81 km – Holzminden by pass bridge
91 km – Weserbergland camping left http://www.weserbergland-camping.de/ Heisen left. A very scenic village.
93 km – Eversteiner castle left. Allegedly the home of Cinderella’s prince. Hmm? Ferry. Polle left. Campingplatz Weserterrassen left http://www.weserterras
94 Km – Brevorde left
97 km – Solar Ferry. Grave left.
99 km – Dolme right. Steinmuhle cliffs left
102 km – Pegestorf left. The harbour is long disused, and the campsite marked on the map on the left bank just downstream didn’t exist in May 2014. But no worries – two lovely sites on the right bank soon after Rühle.
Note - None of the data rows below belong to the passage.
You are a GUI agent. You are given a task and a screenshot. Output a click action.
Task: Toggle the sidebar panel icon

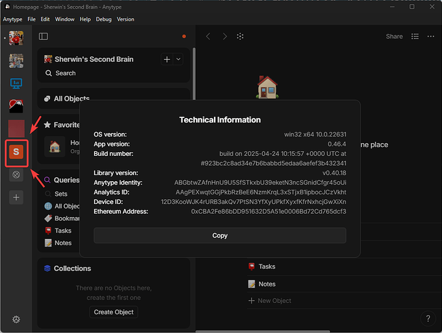(43, 37)
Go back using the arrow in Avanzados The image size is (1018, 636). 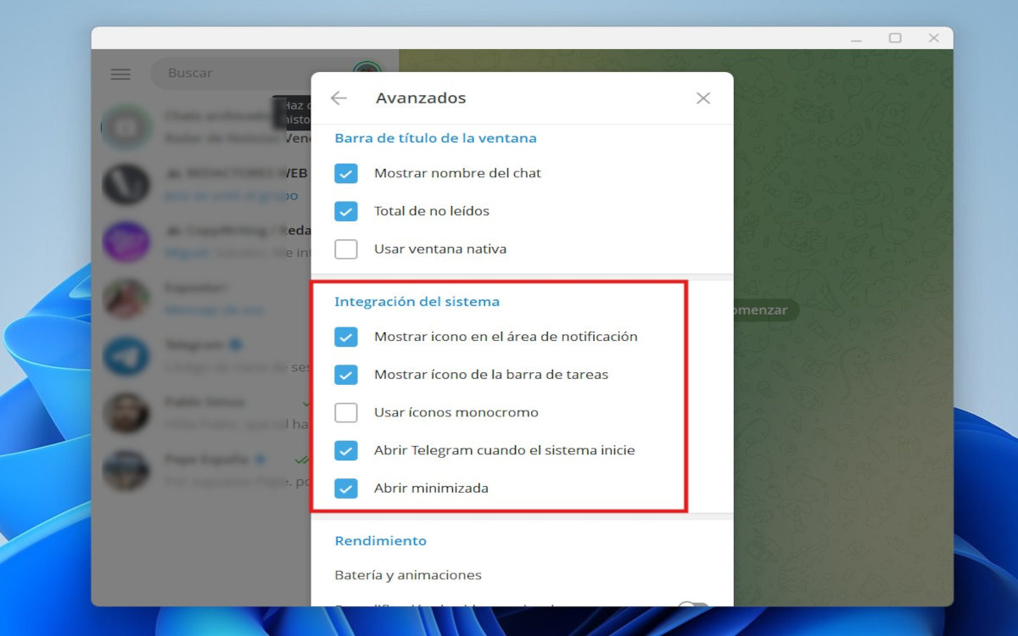pos(338,98)
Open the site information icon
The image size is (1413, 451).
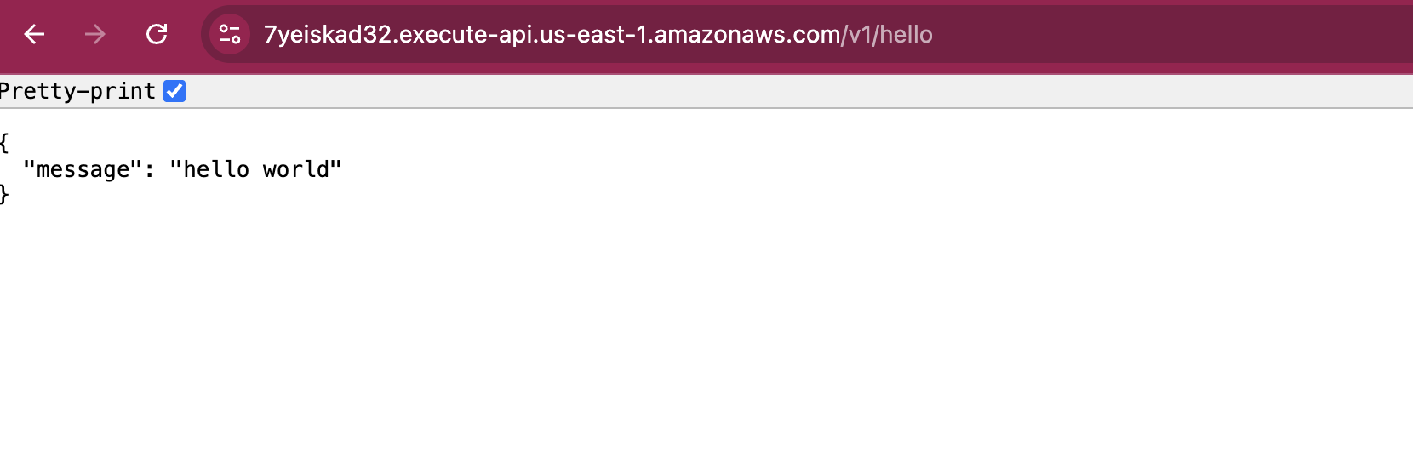click(x=230, y=34)
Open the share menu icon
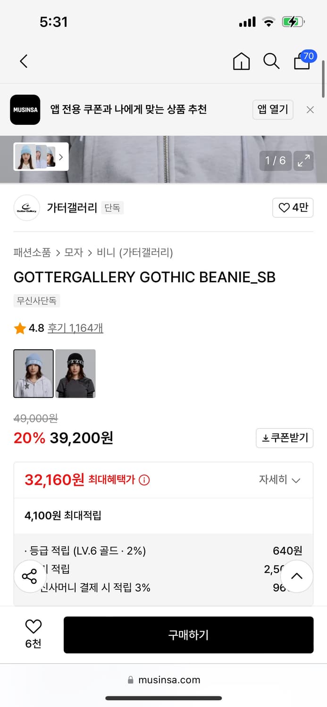The width and height of the screenshot is (327, 707). 30,575
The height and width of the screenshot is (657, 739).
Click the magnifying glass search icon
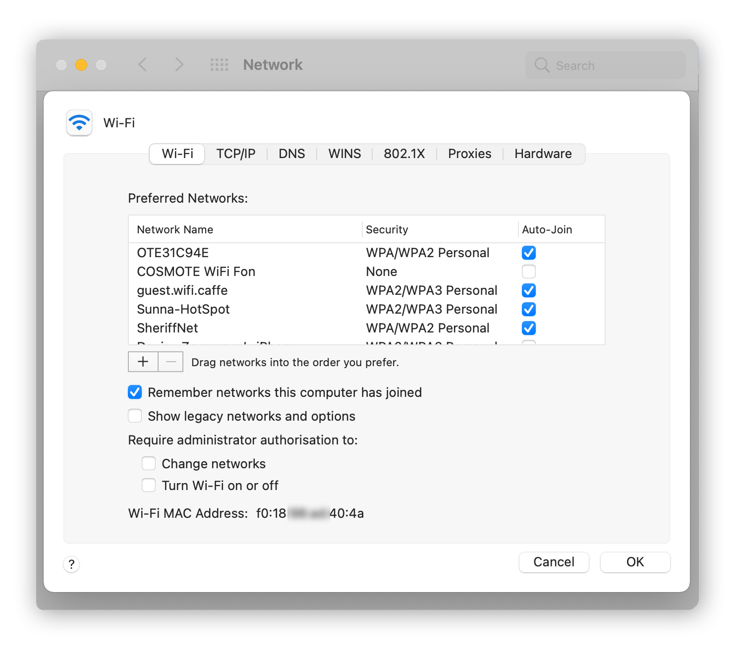pyautogui.click(x=542, y=65)
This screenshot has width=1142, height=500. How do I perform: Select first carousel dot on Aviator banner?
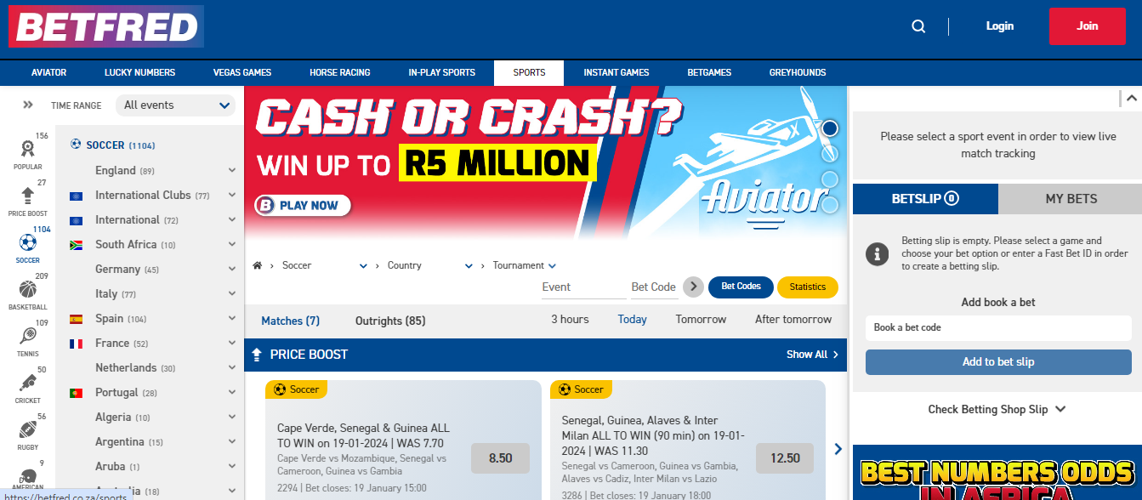830,128
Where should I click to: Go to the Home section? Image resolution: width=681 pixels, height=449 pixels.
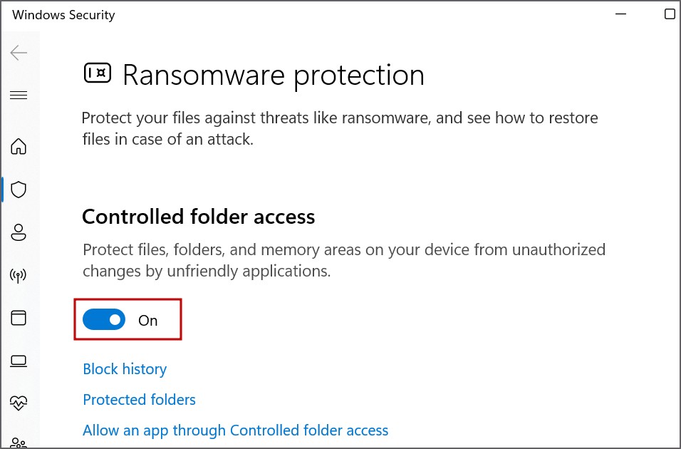click(x=19, y=147)
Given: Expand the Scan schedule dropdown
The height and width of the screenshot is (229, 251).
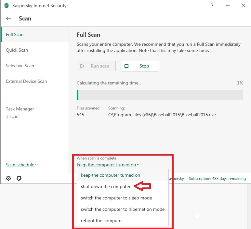Looking at the screenshot, I should [21, 165].
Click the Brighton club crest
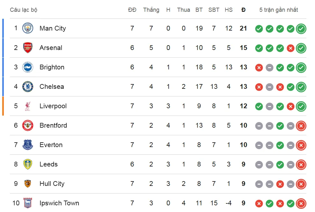This screenshot has height=212, width=315. tap(28, 67)
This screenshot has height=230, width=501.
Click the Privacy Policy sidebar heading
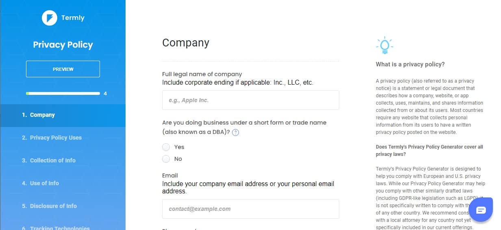coord(63,45)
103 km – Ruhle right Click here for the cemetery
104 km – Campingplatz Rühler Schweiz right. http://www.brader-ruehler-schweiz.de/campingplatz-ferienwohnung-bodenwerder.htm
106 km – Campingplatz Himmelspforte right. http://www.camping-weserbergland.de/
109 km – Bridge. Bodenwerder left.
109.5 km – Bodenwerder railway bridge
110 km – Bodenwerder bypass bridge
114 km – bridge. Daspe right. Hehlen left.
118 km – Ferry. Hajen right
120 – Ferry. Grohnde left
122 km – Latferde right.
123 km – Grohnde nuclear power plant left.
This beautiful 1430MW pressurised water reactor, built in 1984, and operated by EoN, runs on both normal uranium and reprocessed MOX fuel from Britain and France, making it one of the most efficient in the world; eight times it has produced more electricity in a year than any other nuclear power station.
In a panic after the Fukushima nuclear leak in 2011 the Germans decided to phase out all nuclear power by 2022, and unless someone sees sense, Grohnde will go.
124.5 km – bridge. Emmerthal left. Hagenohsen right
125 – railway bridge
126 km – Tundern windmill set back from the river right
127 km – Ferry. Ohr left
132 km – camping right
133 km – bridge Hameln right. Home of the pied piper
134 km – weir. Lock left. Island. Canoe shoot. Weir. Bridge. Island. Lock. Weir. Hydroelectric power station.